Producent podkreśla, że od kilku miesięcy pracuje nad ulepszeniem oprogramowania systemu stabilizacji i kontroli lotu. We wszystkich maszynach 737 MAX 8 i MAX 9 ma się pojawić maksymalnie w ciągu 10 dni - ustaliła agencja Reuters, która powołuje się na źródła zbliżone do Boeinga.
Prace nad nowym systemem rozpoczęły się po tym, jak pod koniec października 2018 roku w Indonezji - tuż po starcie - Boeing 737 MAX 8 runął na ziemię. Zginęło wtedy 189 osób. 9 marca Boeing 737 MAX 8 linii Ethiopian Airways rozbił się kilka minut po starcie z lotniska w Addis Abebie. W katastrofie zginęło 157 osób.

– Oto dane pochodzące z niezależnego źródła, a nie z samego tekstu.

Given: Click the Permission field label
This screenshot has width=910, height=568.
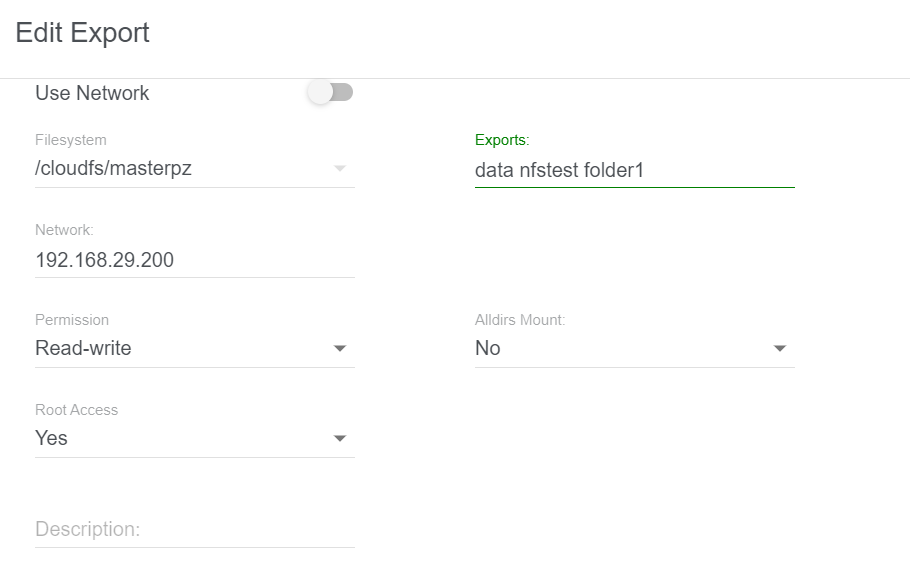Looking at the screenshot, I should click(72, 320).
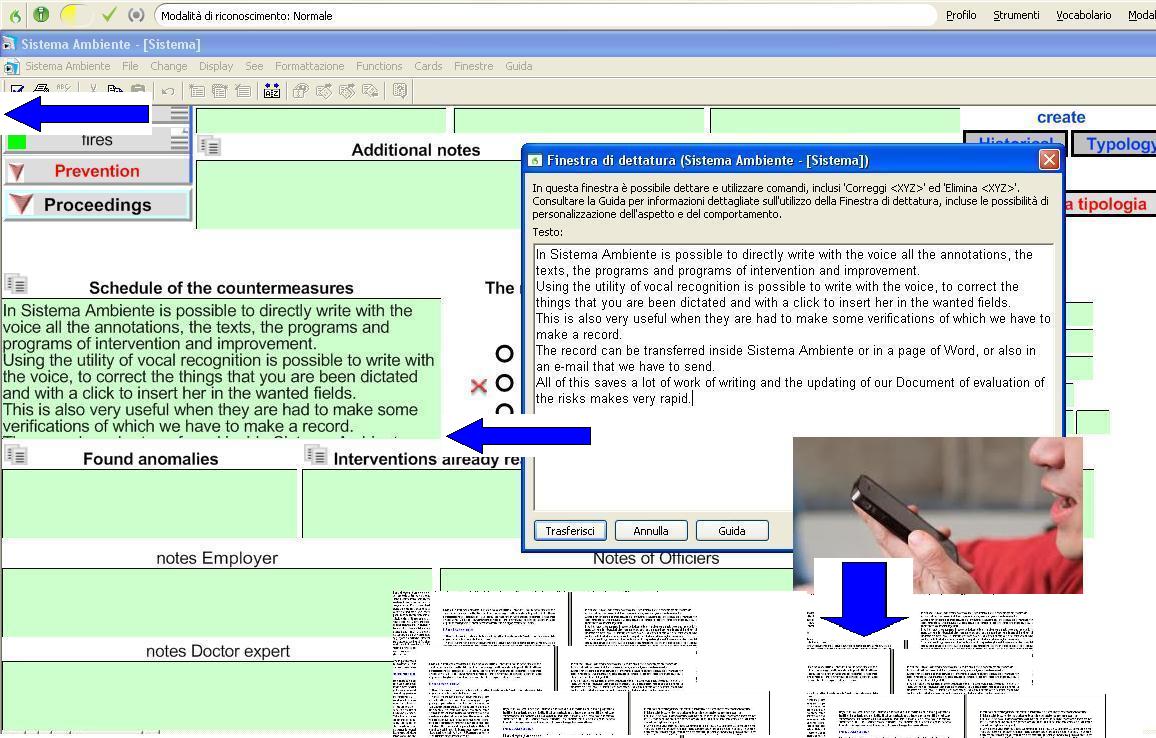
Task: Select the radio button beside red X
Action: tap(504, 383)
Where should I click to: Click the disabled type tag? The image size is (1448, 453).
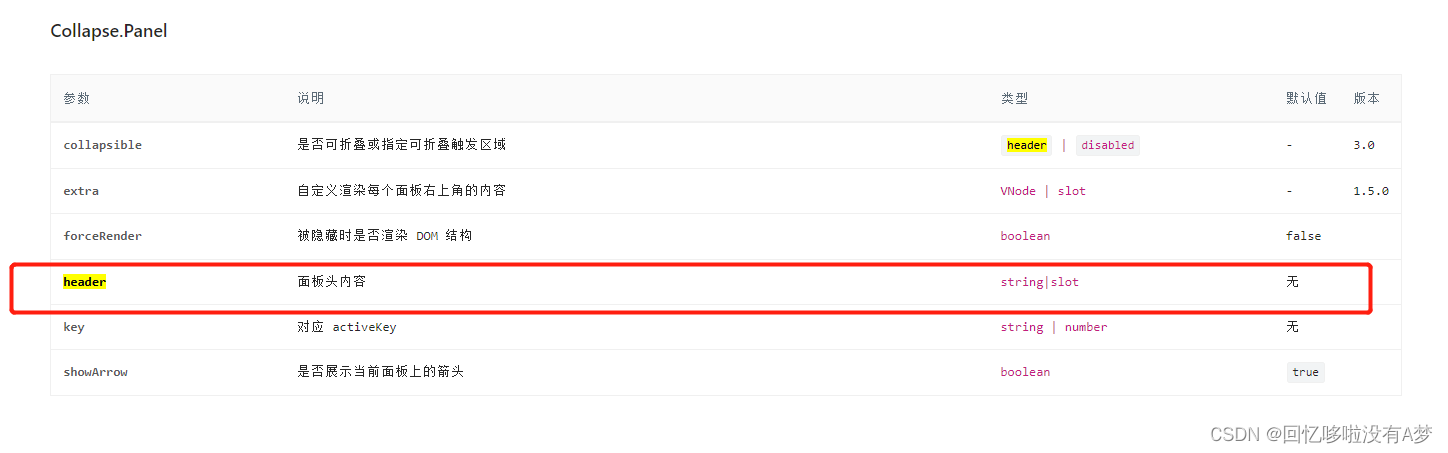point(1108,145)
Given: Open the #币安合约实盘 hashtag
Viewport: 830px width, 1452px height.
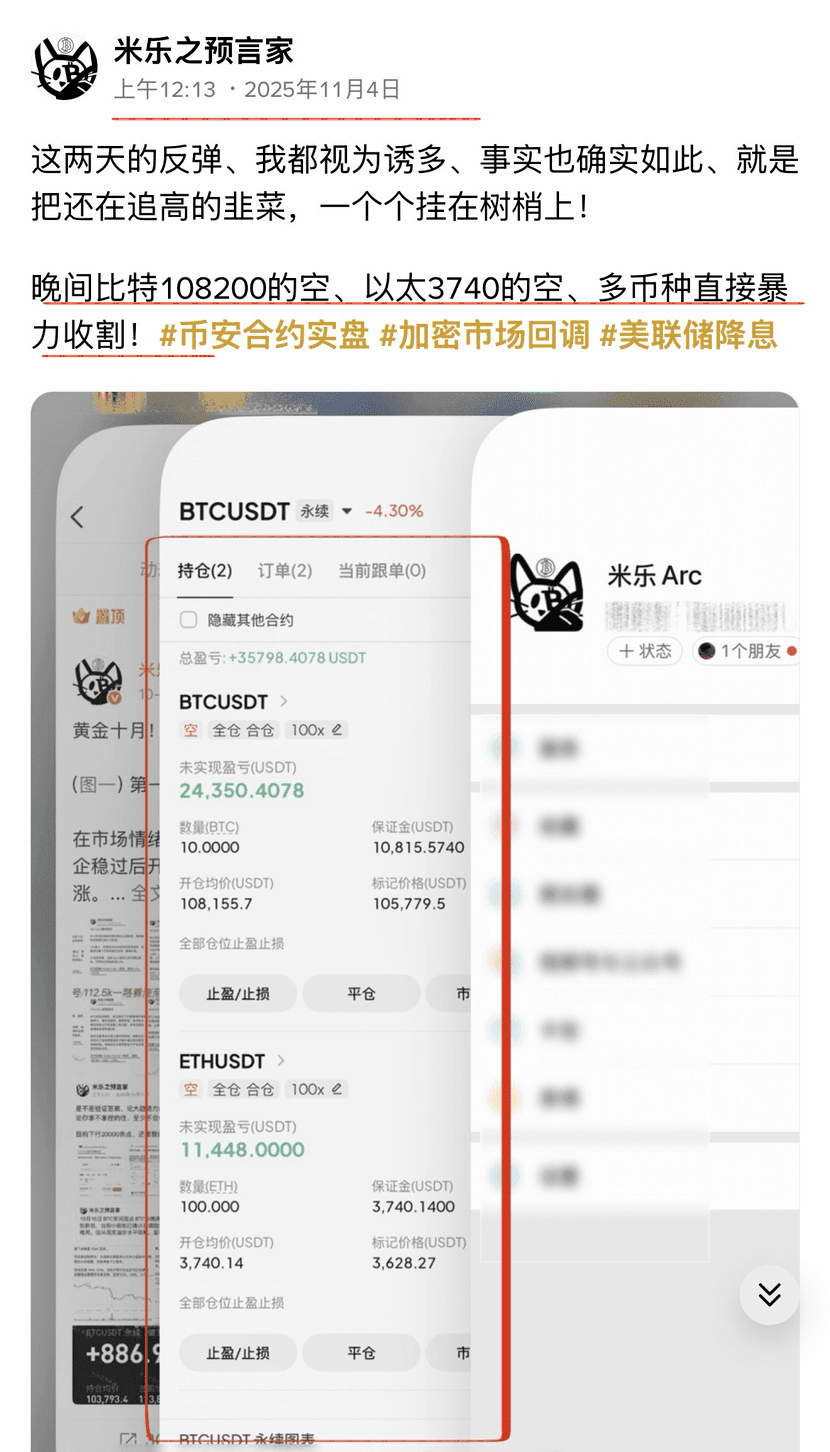Looking at the screenshot, I should [264, 336].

Jak informuje agencja Reuters, oba przybadki były podobne, co sugeruje, że przyczyną obydwu katastrof mógł być ten sam element oprogramowania. Zmiany zostaną wprowadzone po zaleceniach amerykańskiej Federalnej Administracji Lotnictwa (FAA).

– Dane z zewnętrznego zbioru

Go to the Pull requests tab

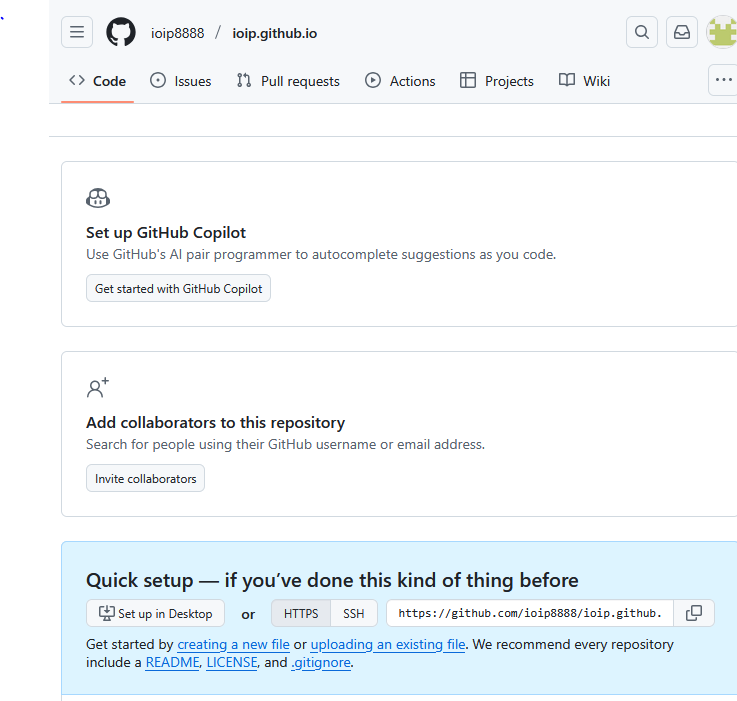click(288, 81)
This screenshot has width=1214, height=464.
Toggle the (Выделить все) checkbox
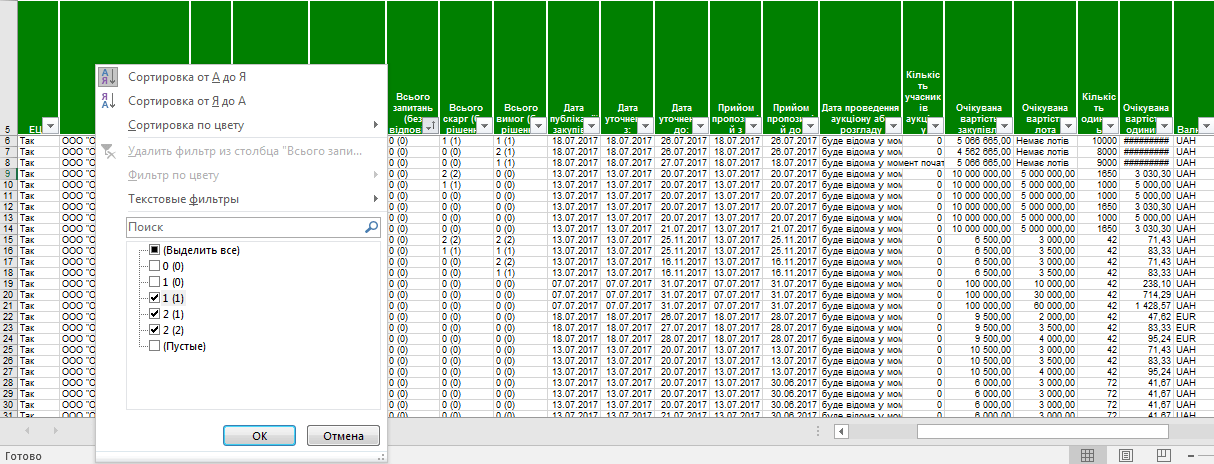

Już kilka dni temu Boeing zapewniał, że aktualizacja oprogramowania samolotów 737 MAX 8 i MAX 9 spowoduje, że "bezpieczny samolot będzie jeszcze bezpieczniejszy".

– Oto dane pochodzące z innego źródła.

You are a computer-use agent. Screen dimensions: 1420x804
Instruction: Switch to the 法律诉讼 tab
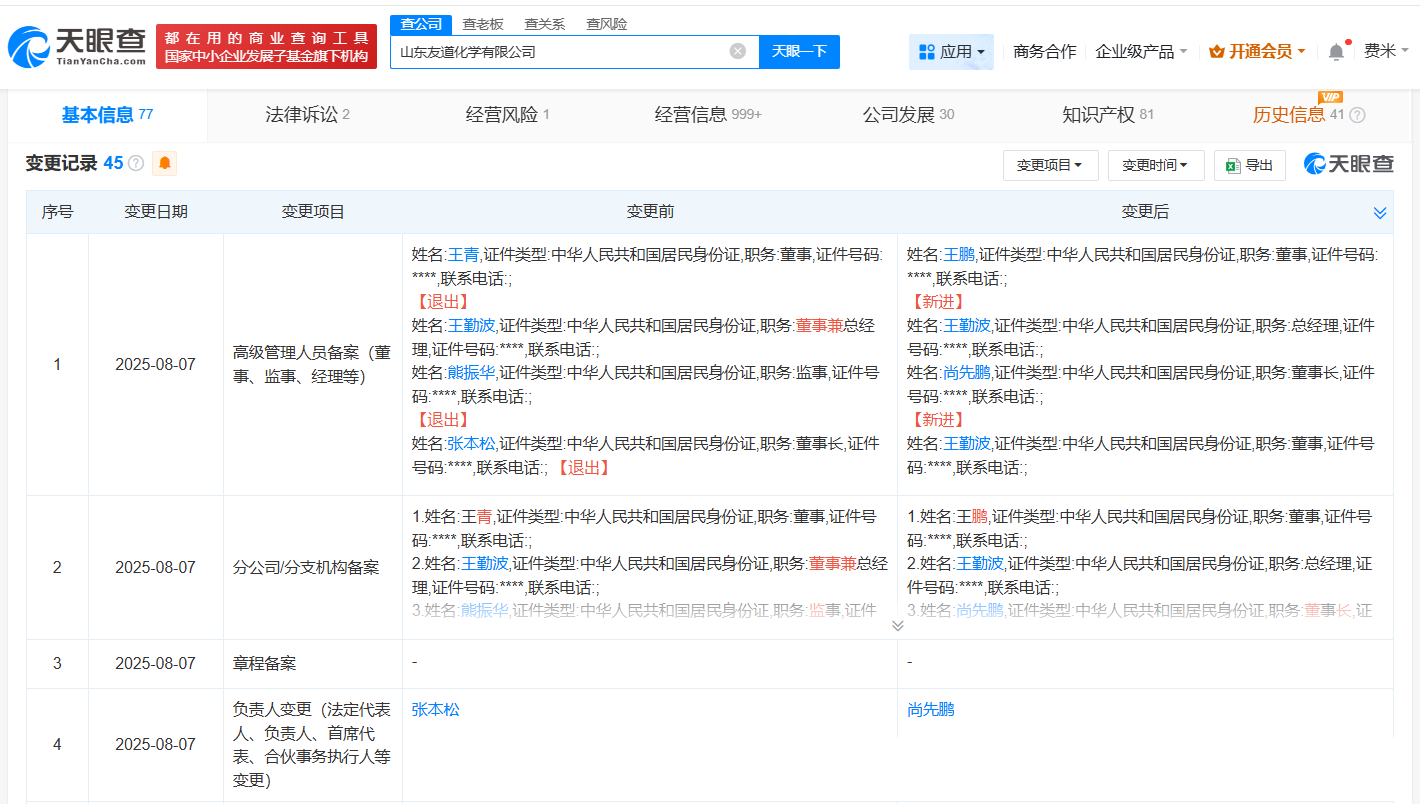pyautogui.click(x=307, y=115)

Producent dodał, że zaktualizuje oprogramowanie w całej flocie 737 MAX.
Do czasu zmiany oprogramowania loty wszystkimi boeingami 737 MAX zostały zawieszone. Producent dotąd dostarczył ok. 370 maszyn 737 MAX 8 i MAX 9. Jednak ma zamówienia na ok. 5 tys. kolejnych.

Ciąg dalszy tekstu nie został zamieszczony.